Aim of the task:
Print each line from the start of the records below up through the line where "Task: Expand the Insert Table dropdown arrow" is found, exactly as given.

┌─ Task inputs

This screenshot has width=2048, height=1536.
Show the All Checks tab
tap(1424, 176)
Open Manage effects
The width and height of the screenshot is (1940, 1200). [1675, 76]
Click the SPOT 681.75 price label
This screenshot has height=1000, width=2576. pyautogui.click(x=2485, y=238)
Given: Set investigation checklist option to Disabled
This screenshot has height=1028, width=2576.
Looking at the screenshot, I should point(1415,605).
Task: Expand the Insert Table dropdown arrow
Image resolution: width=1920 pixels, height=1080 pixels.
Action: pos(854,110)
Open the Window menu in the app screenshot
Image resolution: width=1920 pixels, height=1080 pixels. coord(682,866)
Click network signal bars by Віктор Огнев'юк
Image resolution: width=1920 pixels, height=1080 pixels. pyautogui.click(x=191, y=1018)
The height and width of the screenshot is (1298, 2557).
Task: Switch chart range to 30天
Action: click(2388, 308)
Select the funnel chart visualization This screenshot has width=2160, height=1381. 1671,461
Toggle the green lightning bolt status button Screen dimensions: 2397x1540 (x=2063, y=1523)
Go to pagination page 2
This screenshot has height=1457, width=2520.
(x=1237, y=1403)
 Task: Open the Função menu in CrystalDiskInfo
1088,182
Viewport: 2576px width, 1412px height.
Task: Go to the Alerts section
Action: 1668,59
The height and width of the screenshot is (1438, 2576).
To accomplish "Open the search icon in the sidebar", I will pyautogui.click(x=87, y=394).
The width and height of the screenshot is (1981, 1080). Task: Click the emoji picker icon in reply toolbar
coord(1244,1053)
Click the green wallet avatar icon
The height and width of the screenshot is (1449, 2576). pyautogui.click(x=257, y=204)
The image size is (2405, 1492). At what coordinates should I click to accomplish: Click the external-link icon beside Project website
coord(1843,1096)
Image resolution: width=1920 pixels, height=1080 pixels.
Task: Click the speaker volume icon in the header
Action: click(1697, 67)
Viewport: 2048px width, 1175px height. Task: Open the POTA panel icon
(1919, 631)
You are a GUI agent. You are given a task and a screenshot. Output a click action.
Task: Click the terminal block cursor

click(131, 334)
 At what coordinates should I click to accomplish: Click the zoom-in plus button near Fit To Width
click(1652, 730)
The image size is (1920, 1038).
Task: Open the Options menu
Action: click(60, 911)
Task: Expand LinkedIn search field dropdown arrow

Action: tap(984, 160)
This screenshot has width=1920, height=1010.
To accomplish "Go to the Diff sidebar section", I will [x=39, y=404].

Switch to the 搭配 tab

└─

Response:
This screenshot has width=2048, height=1536.
Show the All Checks tab
tap(1424, 176)
Open Manage effects
The width and height of the screenshot is (1940, 1200). [1675, 76]
Click the SPOT 681.75 price label
This screenshot has height=1000, width=2576. pyautogui.click(x=2485, y=238)
Given: Set investigation checklist option to Disabled
This screenshot has height=1028, width=2576.
Looking at the screenshot, I should point(1415,605).
Task: Expand the Insert Table dropdown arrow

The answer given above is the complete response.